— Problem statement —
A word-for-word copy of the records that follow is needed, with every picture omitted.

[[ Records provided, beginning ]]

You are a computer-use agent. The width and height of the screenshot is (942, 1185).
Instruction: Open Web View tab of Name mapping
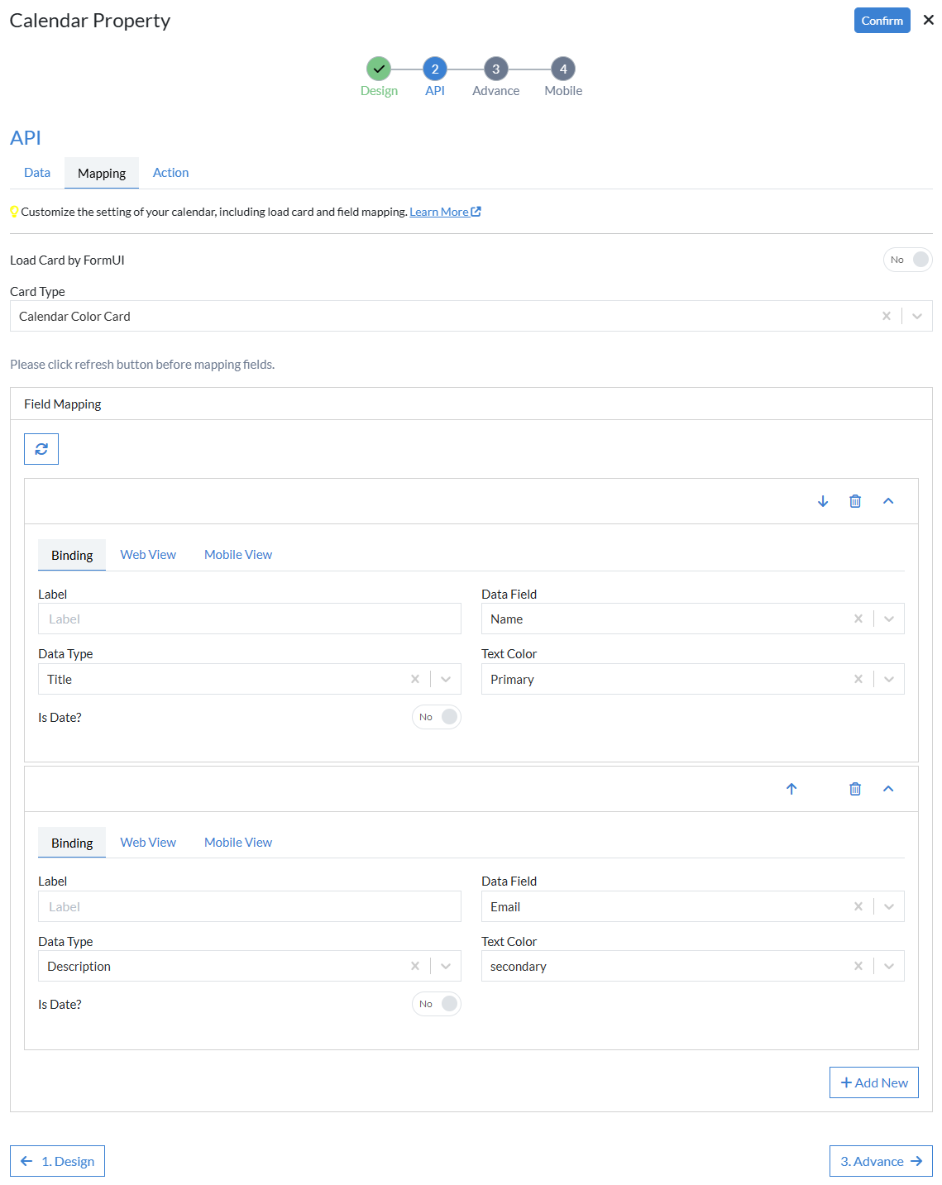point(148,555)
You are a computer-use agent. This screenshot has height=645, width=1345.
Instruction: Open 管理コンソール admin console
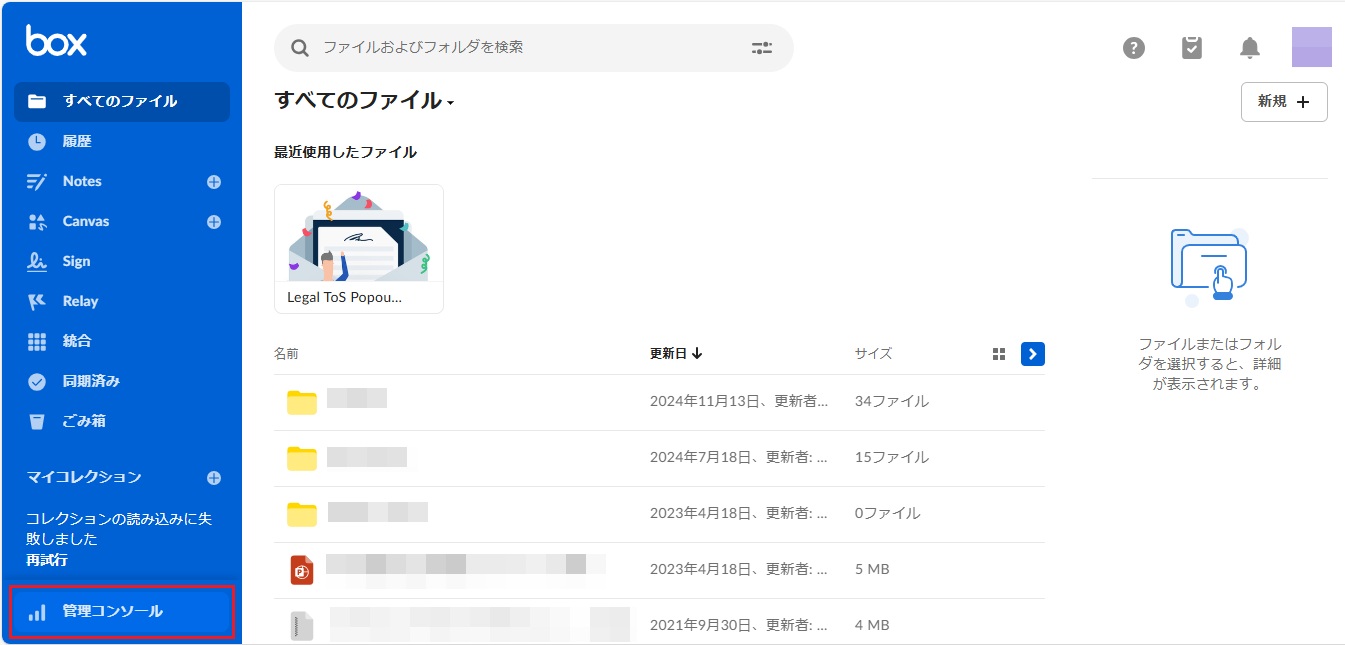pos(112,612)
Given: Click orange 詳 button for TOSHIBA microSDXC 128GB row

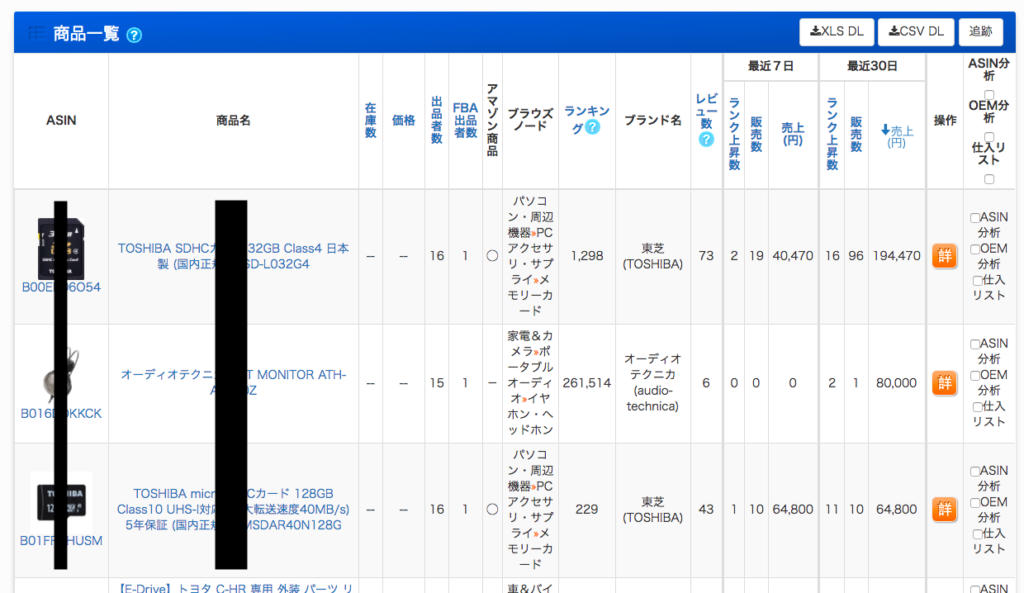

[[ Records provided, end ]]

— Task answer —
You are a computer-use agent. The width and height of the screenshot is (942, 1185).
Instruction: Open Web View tab of Name mapping
point(148,555)
You are a computer-use agent. This screenshot has height=645, width=1345.
Instruction: Open 管理コンソール admin console
pos(112,612)
Given: Click orange 詳 button for TOSHIBA microSDXC 128GB row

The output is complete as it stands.